FBI investigation of the allegations:

  • The memorandum goes on to note that a review of FBI files on Reid’s informant, whose name was Edward Becker, showed he had in fact been interviewed by Bureau agents on November 26, 1969, in connection with the Billie Sol Estes investigation. (185) While “[i]n this interview, Marcello was mentioned * * * in connection with a business proposition * * * no mention was made of Attorney General Kennedy or President Kennedy, or any threat against them.” (186)
  • The memorandum said that the agents who read the part of Reid’s manuscript on the meeting told the author that Becker had not informed the Bureau of the alleged Marcello discussion of assassination. (187) In fact, “It is noted Edward Nicholas Becker is a private investigator in Los Angeles who in the past has had a reputation of being unreliable and known to misrepresent facts.” (188)
  • Two days later, in an FBI memorandum of May 17, 1967, the Special Agent in Charge (SAC) of the Los Angeles office reported some additional information to Hoover. (194) In the memorandum, the Los Angeles office set forth some alleged information it had learned regarding Becker, who, the memo noted, claimed to have heard “statements supposedly made by Carlos Marcello on September 11, 1963, concerning the pending assassination of President Kennedy.”(195) The FBI memo stated that 1 day after the Bureau first learned of the Reid information, its Los Angeles office received information regarding Edward Becker which was allegedly damaging to his reputation. (196) According to the information, Sidney Korshak had been discussing Becker and:

    Korshak inquired as to who Ed Becker was and advised that Becker was trying to shake down some of Korshak’s friends for money by claiming he is the collaborator with Reid and that for money he could keep the names of these people out of the book. (197)

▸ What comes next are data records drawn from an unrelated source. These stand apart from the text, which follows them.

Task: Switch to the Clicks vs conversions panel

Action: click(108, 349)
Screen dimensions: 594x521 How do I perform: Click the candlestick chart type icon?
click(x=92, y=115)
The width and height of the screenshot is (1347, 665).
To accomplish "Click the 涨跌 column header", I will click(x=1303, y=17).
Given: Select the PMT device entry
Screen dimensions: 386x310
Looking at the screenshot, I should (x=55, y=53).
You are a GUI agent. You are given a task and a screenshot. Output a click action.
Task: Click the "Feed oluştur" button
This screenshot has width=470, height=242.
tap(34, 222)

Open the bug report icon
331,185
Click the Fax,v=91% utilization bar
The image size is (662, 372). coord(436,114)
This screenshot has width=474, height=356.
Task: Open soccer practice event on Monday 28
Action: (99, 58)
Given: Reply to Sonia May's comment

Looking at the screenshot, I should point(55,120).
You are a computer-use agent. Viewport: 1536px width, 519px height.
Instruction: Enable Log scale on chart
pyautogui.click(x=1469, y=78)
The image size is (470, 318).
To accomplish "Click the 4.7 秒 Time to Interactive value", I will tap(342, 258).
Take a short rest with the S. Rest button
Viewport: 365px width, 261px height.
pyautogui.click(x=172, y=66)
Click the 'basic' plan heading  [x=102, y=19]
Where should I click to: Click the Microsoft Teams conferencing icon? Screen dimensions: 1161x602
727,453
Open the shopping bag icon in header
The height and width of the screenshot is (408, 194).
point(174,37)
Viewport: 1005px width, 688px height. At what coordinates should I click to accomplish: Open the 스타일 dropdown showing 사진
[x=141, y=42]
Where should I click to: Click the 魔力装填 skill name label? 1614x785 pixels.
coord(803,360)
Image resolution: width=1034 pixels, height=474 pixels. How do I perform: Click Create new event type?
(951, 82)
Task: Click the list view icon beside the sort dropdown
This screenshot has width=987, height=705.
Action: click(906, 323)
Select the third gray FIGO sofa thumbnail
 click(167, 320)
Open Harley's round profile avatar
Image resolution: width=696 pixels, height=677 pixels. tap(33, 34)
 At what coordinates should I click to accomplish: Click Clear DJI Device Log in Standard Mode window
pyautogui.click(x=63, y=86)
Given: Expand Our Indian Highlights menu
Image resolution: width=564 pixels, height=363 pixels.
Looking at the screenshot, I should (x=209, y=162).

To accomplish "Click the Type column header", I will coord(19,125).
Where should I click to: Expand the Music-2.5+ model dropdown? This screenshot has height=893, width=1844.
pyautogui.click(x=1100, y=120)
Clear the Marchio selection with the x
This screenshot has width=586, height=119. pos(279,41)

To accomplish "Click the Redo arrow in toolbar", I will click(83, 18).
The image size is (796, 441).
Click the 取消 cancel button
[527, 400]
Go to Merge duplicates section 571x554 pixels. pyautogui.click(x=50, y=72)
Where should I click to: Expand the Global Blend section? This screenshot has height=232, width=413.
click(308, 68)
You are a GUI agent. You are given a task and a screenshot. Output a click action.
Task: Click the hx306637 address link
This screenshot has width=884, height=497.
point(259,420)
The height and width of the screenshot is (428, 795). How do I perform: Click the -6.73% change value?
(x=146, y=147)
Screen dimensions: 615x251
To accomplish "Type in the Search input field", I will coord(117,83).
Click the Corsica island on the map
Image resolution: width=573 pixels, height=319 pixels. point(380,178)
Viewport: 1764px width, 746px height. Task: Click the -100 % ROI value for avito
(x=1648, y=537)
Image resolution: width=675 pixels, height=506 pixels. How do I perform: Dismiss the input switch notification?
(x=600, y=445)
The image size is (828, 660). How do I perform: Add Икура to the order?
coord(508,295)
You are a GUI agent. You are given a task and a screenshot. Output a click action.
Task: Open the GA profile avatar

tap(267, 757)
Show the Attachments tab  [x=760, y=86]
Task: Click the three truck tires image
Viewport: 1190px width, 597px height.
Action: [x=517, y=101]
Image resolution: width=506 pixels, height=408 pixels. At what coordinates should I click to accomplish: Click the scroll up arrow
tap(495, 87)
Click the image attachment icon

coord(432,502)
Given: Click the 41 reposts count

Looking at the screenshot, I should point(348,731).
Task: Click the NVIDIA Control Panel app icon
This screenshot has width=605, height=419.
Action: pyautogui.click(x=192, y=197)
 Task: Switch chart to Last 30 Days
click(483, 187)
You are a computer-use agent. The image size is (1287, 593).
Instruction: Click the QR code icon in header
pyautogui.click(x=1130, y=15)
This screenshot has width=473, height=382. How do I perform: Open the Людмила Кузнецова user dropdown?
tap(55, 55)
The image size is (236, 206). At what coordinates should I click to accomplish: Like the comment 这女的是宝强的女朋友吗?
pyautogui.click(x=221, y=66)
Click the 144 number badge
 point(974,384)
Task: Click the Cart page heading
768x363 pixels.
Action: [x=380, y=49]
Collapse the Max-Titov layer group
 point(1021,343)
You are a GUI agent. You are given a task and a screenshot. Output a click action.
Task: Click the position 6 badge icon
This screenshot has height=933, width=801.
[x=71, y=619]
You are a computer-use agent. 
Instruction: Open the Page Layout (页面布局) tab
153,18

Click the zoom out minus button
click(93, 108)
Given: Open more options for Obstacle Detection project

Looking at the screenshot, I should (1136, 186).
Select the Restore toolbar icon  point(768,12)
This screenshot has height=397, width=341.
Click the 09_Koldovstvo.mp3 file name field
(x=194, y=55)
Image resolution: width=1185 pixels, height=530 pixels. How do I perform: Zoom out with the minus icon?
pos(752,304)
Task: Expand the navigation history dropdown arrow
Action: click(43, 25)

  • The memorandum also stated that Sidney Korshak had further stated that “Becker was a no-good shakedown artist,” (198) information which in turn became known to the Bureau. (199)
  • Where Becker is referred to as an “informant,” it should be noted that this applies to his relationship to Reid and not to a Federal law enforcement agency.
  • On May 31, 1967, according to the same memorandum, a special agent of the Los Angeles office was involved in a visit to Reid’s (208) in a further effort to persuade him of Becker’s alleged untrustworthiness. (209) During this visit, the Bureau’s possible confusion over the time periods involved in the matter was further evidenced in the memorandum, which said that “in November 1969” Becker had “not mentioned the reputed * * * statements allegedly made by Marcello on September 11, 1963.” (211) Again, both Reid and Becker have maintained consistently that they made clear that the meeting was in September 1962, rather than September 1963 (212), and that the specific reference in the Reid book stated “September 1962.” (213) Additionally, the Bureau’s own files on Becker (while not containing any references to assassination) clearly indicated that Becker had been interviewed by agents in November 1962, following a trip through Louisiana that September. (214) Committee investigation of the allegation.
  • Becker was referred to in a second FBI report of November 21, 1962, which dealt with an alleged counterfeiting ring and a Dallas lawyer who reportedly had knowledge of it. (222) This report noted that Becker was being used as an “informant” by a private investigator in the investigation (223) and was assisting to the extent that he began receiving expense money. (234) The Los Angeles FBI office noted that the investigator working with Becker had “admitted that he could be supporting a con game for living expenses on the part of Becker * * * but that he doubted it,” as he had only provided Becker with limited expenses. (225)
  • The November 21, 1962, Bureau report noted further that Becker had once been associated with Max Field, a criminal associate of Mafia leader Joseph Sica of Los Angeles. (226) According to the report, “It appears that Becker * * * has been feeding all rumors he has heard plus whatever stories he can fit into the picture.” (227)
  • On November 26, 1962, Becker was interviewed by the FBI in connection with its investigation of the Billie Sol Estes case on which Becker was then also working as a private investigator. (228) Becker told the Bureau of his recent trips to Dallas, Tex., and Louisiana, and informed them of the information he had heard about counterfeiting in Dallas. (229) At that point Becker also briefly discussed Carlos Marcello:

    He [Becker] advised that on two occasions he has accompanied Roppolo to New Orleans, where they met with one Carlos Martello, who is a long-time friend of Roppolo. He advised that Roppolo was to obtain the financing for their promotional business from Marcello. He advised that he knew nothing further about Marcello. (230)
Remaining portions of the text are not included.